The murals that are quietly appearing around downtown Brunswick showcase the resilient spirit of the community, whose strength and hope is inlaid in every brushstroke. The murals illustrate the community’s story.
Community voices have to tell that story.
With that in mind, the organizers of the Brunswick Mural Project set up its first informational booth Friday evening at the First Friday celebration in downtown Brunswick.
The Brunswick Mural project is in its beginning stages still and has set an ambitious goal of completing six murals in Brunswick in six months. The project’s leaders are also working to spread the word about the murals, which have already begun to emerge on building walls downtown.
“We want to tell people what we’re planning and let people know what we’re getting ready to do and build excitement,” said Susan Ryles, executive director of Glynn Visual Arts and leader of the mural project. “We just want to build excitement for this project.”
Two murals have been completed so far. One can be found against the side wall of the Study on Union on Union Street, and the other stands high against a law office on Richmond Street.
At the informational booth at First Friday, photos of the completed murals stood beside the artwork of three local artist who will create the next three murals.
Those artists include Ed Hose, Angie Jensen and Roderrick Davis.

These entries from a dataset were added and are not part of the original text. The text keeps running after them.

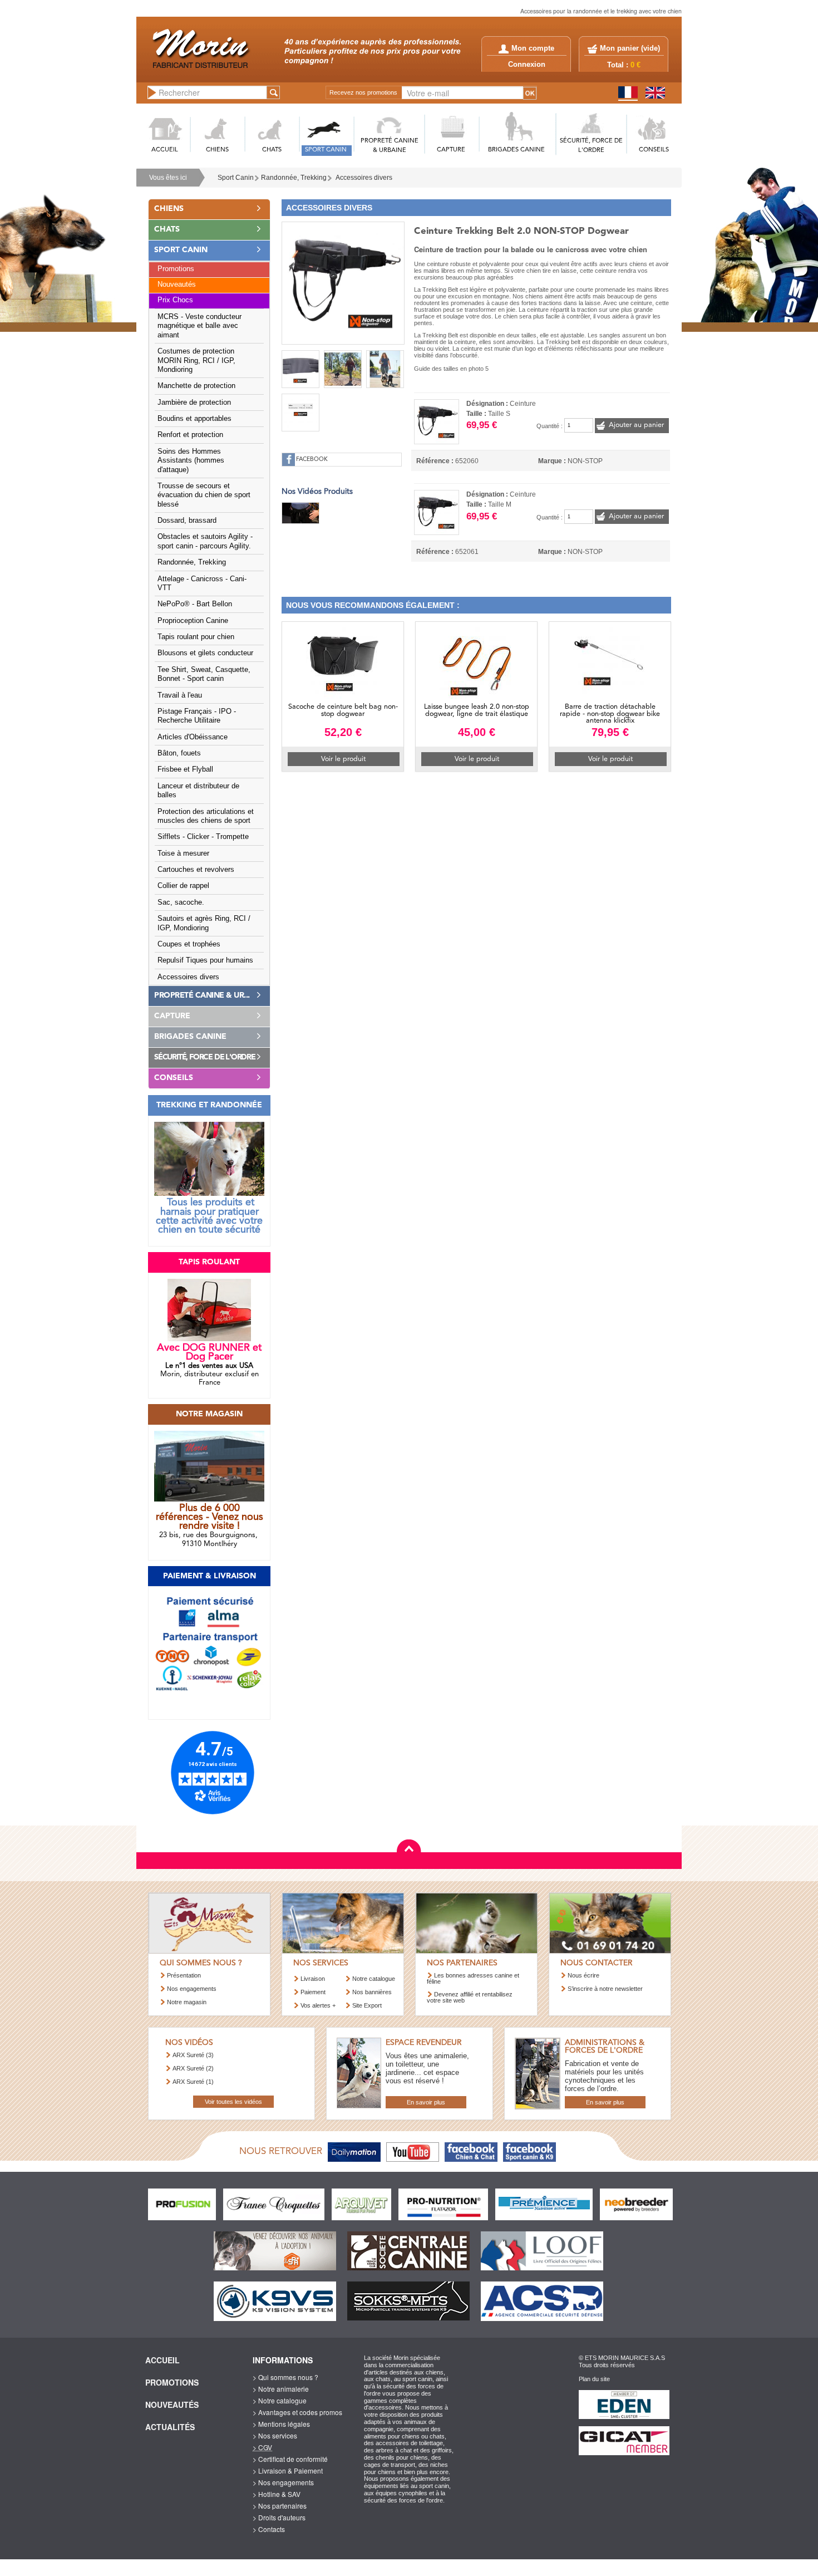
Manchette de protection (196, 386)
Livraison (312, 1978)
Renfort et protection (190, 435)
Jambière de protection (194, 402)
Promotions (175, 269)
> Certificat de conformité (290, 2459)
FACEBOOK (312, 460)
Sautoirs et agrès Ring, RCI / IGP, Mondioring (203, 923)
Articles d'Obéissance (192, 737)
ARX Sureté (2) (193, 2068)
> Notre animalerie (281, 2388)
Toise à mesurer (183, 853)
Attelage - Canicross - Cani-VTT (202, 583)
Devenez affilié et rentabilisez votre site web (470, 1997)
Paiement (313, 1992)
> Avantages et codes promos (297, 2412)
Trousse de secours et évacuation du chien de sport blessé (203, 495)
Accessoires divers (364, 177)
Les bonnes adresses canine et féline (473, 1978)
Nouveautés (176, 284)
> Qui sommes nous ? (285, 2377)
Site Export (367, 2005)
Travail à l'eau (179, 695)
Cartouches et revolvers (195, 870)
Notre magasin (186, 2002)
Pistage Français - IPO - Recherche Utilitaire (196, 716)
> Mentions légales (281, 2423)
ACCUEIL (164, 150)
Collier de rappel (183, 886)
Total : (623, 65)
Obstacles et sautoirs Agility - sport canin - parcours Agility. (205, 541)
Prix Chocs (175, 300)
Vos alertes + (318, 2005)
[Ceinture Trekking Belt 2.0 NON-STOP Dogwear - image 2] (300, 369)
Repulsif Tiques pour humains (205, 960)
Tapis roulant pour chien (195, 637)
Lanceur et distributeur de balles (198, 790)
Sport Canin (236, 177)
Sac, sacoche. (180, 902)
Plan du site (594, 2379)
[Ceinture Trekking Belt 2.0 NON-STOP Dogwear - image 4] (385, 369)
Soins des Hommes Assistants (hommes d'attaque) (190, 461)
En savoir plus (426, 2102)
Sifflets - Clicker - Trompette (203, 837)
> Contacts (269, 2529)
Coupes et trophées (188, 944)
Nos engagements (191, 1988)
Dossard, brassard (186, 520)
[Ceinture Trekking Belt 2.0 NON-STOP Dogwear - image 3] (343, 369)
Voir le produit (343, 759)
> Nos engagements (283, 2482)
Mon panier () (630, 48)
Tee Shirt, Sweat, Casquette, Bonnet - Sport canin (203, 674)
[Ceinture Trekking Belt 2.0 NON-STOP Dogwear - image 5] (300, 412)
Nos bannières (372, 1992)
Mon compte (532, 48)
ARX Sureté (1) (193, 2081)
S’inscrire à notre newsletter (605, 1988)
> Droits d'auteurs (279, 2517)
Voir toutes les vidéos (233, 2101)
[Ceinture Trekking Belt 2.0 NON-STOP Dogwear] (343, 281)
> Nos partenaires (280, 2505)
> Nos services (275, 2435)
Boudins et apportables (194, 419)
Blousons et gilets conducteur (205, 653)
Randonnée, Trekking (294, 177)
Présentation (184, 1975)
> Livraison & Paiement (288, 2470)
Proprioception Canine (192, 621)
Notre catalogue (373, 1978)
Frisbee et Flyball (185, 769)
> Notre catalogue (280, 2400)
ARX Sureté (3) (193, 2055)
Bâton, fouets (179, 753)
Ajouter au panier (636, 425)
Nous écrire (583, 1975)
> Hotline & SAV (276, 2494)
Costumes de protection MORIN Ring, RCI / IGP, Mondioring (196, 360)
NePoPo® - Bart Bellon (194, 604)
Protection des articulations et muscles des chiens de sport (205, 816)
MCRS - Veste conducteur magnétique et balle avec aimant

The mural project is part of a much larger plan called the Community of Hope initiative, which is working now to create a community resource center that will be located in the historic Risley buildings in downtown Brunswick.
The community resource center will be adjacent to one of the poorest neighborhoods in the city and will offer multilayered support for local families.
The Community of Hope’s broad goals are being tackled by several subcommittees, including an arts subcommittee that has been tasked with creating arts programming that will be integrated throughout the various resources at the center.
“We’ve been talking to people about the next steps, which would be arts programming,” Ryles said. “So I’m looking around to see where we might find grant money for that, to create programming and sustain the programming with instructors and materials.”
In the meantime, work continues to move forward on the mural project. The arts subcommittee is working to inform not only individual community members but also local stakeholders that can and will be involved, including the city of Brunswick, the Downtown Development Authority, the local historic preservation board and more.
“It’s important to get as many people on board as possible in the community, and (First Friday) is in Brunswick, so it’s a good place to catch a lot of people at the same time,” said Lulu Williamson, who serves on the historic preservation board and volunteered at the information booth during First Friday.
The mural project aims to bring the community together through artwork that reflects various definitions of hope.
After the first six murals have been created by local artists, a second phase of the project will begin and will focus more on wider community involvement in the creations of murals.
“We want to engage the community,” Ryles said. “This is about the community, really, so we hope that the community wants to be involved, in some cases in the design, in some cases in the actual creation of the murals.”